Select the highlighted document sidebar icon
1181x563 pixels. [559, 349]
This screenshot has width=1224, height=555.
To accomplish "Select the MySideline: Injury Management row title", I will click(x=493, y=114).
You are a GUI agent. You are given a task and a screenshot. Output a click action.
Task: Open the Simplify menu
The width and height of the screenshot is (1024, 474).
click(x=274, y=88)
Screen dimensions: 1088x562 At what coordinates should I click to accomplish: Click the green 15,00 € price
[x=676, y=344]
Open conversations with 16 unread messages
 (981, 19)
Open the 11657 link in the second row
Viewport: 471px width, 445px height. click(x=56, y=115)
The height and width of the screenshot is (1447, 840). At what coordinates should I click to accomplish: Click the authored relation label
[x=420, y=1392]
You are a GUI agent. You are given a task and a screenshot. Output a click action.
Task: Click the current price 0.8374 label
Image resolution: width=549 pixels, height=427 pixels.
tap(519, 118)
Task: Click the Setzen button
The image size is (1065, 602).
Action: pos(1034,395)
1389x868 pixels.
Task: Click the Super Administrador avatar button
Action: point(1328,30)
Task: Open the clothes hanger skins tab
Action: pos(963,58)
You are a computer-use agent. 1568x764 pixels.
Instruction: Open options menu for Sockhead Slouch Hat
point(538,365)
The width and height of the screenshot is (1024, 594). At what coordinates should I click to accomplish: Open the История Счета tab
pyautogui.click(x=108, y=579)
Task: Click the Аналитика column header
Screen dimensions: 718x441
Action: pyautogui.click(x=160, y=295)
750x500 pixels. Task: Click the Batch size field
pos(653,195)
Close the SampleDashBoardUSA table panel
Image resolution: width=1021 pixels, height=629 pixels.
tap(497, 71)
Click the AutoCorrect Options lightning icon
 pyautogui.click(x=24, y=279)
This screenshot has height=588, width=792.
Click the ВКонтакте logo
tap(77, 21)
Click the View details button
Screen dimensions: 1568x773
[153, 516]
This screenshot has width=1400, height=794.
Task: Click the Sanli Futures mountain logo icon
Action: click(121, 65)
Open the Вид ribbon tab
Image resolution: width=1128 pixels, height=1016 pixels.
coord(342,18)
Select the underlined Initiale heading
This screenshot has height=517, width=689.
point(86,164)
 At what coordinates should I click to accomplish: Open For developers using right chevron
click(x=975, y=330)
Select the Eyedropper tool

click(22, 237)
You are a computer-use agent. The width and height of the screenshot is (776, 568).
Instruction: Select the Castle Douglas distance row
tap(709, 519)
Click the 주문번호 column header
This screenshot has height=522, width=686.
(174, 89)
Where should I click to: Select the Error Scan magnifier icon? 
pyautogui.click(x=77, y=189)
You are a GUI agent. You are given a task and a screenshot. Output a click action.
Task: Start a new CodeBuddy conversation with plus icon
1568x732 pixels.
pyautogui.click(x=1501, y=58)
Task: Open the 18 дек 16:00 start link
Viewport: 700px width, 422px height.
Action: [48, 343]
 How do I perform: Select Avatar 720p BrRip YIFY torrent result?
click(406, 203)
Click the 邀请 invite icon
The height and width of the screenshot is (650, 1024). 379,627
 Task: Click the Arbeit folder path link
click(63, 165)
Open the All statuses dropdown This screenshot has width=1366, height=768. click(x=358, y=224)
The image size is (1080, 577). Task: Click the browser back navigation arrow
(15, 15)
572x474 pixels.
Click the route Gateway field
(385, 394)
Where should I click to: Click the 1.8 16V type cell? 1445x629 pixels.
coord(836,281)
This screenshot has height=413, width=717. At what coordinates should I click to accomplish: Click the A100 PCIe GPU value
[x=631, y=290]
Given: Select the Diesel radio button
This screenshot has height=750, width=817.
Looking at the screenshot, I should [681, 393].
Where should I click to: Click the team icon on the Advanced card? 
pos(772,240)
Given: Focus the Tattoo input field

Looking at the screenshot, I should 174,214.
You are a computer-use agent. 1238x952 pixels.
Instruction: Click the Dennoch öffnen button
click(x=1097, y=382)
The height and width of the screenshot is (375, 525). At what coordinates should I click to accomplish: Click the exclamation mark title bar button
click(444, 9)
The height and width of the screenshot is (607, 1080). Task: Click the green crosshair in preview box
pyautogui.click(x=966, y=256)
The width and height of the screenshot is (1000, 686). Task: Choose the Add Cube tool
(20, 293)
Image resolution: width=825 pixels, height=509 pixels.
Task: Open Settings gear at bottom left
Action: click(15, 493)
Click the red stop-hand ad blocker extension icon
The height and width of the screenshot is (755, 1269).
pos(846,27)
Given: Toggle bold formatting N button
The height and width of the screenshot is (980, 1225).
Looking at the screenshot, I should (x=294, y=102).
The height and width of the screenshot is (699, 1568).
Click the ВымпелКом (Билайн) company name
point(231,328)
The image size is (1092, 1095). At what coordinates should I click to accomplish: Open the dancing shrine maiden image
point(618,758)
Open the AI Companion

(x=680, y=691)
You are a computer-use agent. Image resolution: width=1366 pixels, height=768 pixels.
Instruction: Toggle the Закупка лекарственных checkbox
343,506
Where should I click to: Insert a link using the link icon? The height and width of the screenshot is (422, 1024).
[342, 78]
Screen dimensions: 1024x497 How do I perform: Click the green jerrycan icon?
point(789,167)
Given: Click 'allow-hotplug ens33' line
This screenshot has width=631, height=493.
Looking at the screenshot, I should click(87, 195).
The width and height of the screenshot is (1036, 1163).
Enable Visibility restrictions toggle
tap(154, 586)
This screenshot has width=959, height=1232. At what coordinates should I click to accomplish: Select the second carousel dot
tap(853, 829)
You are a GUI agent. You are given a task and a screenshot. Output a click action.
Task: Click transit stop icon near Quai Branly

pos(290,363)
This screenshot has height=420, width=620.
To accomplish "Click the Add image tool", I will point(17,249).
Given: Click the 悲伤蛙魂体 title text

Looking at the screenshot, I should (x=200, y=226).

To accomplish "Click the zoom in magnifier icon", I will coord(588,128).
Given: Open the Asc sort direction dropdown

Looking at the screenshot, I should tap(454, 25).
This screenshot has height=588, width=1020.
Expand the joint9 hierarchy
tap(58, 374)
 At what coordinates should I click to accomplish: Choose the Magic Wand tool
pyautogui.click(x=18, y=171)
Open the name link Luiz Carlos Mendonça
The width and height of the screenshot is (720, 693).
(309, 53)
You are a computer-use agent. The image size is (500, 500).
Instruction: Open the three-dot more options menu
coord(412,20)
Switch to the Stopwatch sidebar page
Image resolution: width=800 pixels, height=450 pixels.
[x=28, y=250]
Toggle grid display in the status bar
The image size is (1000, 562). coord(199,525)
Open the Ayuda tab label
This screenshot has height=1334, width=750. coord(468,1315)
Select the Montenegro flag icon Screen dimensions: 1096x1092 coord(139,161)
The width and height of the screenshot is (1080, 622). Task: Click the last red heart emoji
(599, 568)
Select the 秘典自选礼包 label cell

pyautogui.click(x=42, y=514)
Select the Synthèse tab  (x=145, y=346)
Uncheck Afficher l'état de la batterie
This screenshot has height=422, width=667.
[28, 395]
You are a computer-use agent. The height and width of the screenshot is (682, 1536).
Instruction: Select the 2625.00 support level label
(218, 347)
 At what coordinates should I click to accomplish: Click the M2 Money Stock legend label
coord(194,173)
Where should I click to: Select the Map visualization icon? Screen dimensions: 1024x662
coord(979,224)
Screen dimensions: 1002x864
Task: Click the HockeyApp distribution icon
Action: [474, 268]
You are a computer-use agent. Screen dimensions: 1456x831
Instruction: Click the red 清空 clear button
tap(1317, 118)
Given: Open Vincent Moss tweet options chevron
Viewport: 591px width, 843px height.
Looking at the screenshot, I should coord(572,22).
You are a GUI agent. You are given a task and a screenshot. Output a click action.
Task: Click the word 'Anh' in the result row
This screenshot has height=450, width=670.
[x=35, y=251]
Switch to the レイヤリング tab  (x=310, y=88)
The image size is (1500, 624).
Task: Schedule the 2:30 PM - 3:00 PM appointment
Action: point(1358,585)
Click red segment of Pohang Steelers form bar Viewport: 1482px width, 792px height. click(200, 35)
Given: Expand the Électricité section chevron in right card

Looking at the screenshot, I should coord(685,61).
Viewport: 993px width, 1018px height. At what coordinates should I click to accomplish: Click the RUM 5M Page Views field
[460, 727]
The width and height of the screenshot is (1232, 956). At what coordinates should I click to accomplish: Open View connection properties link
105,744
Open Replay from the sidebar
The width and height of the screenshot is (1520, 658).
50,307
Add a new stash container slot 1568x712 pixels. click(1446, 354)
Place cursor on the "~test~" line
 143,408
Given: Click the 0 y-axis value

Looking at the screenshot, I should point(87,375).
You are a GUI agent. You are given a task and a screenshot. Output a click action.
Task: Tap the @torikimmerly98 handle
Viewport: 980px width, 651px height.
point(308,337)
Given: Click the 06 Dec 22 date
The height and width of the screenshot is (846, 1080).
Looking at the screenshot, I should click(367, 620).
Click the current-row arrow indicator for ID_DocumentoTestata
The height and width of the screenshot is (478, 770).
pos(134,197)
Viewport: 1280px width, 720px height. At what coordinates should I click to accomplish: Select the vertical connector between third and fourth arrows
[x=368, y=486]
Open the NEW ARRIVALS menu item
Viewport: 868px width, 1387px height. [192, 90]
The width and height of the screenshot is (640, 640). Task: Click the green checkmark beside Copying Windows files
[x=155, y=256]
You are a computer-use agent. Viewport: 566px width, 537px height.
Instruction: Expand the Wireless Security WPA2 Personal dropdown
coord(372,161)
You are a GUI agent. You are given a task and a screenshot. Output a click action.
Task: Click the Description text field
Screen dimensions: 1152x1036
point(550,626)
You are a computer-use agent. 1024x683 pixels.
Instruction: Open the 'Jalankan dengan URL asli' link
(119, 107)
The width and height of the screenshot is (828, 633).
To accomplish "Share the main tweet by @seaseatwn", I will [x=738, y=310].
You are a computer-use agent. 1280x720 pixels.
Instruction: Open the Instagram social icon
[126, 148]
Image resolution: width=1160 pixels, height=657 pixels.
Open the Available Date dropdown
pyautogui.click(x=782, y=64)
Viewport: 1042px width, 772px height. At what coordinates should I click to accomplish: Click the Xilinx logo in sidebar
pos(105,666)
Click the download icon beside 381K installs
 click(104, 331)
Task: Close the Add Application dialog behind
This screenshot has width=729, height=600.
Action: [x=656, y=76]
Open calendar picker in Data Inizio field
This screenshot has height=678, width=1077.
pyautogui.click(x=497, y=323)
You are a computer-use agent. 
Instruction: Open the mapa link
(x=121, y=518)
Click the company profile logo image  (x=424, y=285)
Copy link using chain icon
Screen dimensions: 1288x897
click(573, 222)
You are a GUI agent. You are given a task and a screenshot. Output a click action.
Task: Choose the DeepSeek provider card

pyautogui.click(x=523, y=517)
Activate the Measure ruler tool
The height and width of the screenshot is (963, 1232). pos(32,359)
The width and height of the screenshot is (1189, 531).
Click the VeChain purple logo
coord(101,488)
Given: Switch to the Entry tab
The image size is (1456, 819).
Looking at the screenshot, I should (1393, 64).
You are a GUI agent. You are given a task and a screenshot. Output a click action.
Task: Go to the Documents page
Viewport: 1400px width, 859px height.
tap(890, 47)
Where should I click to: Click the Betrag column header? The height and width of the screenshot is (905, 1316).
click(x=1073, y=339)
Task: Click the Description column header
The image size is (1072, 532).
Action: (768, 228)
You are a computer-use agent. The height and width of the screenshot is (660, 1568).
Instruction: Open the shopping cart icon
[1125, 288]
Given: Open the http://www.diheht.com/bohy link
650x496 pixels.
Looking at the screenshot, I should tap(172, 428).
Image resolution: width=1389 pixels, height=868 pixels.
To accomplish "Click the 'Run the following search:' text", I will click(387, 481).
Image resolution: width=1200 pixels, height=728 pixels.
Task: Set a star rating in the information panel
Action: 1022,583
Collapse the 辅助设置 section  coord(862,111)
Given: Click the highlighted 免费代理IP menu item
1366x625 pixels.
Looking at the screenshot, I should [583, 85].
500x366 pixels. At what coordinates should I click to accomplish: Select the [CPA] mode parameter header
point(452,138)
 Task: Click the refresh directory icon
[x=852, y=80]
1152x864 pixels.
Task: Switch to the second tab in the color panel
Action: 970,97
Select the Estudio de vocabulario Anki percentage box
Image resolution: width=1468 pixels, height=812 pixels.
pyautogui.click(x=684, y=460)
+++++
Only the lines above starting at the one containing "Task: Click the Setzen button" and ending at the one containing "This screenshot has height=588, width=792.", both included, are to be returned, exactly as they read.

Task: Click the Setzen button
The image size is (1065, 602).
Action: pos(1034,395)
1389x868 pixels.
Task: Click the Super Administrador avatar button
Action: point(1328,30)
Task: Open the clothes hanger skins tab
Action: pos(963,58)
You are a computer-use agent. 1568x764 pixels.
Instruction: Open options menu for Sockhead Slouch Hat
point(538,365)
The width and height of the screenshot is (1024, 594). At what coordinates should I click to accomplish: Open the История Счета tab
pyautogui.click(x=108, y=579)
Task: Click the Аналитика column header
Screen dimensions: 718x441
Action: pyautogui.click(x=160, y=295)
750x500 pixels. Task: Click the Batch size field
pos(653,195)
Close the SampleDashBoardUSA table panel
Image resolution: width=1021 pixels, height=629 pixels.
tap(497, 71)
Click the AutoCorrect Options lightning icon
 pyautogui.click(x=24, y=279)
This screenshot has height=588, width=792.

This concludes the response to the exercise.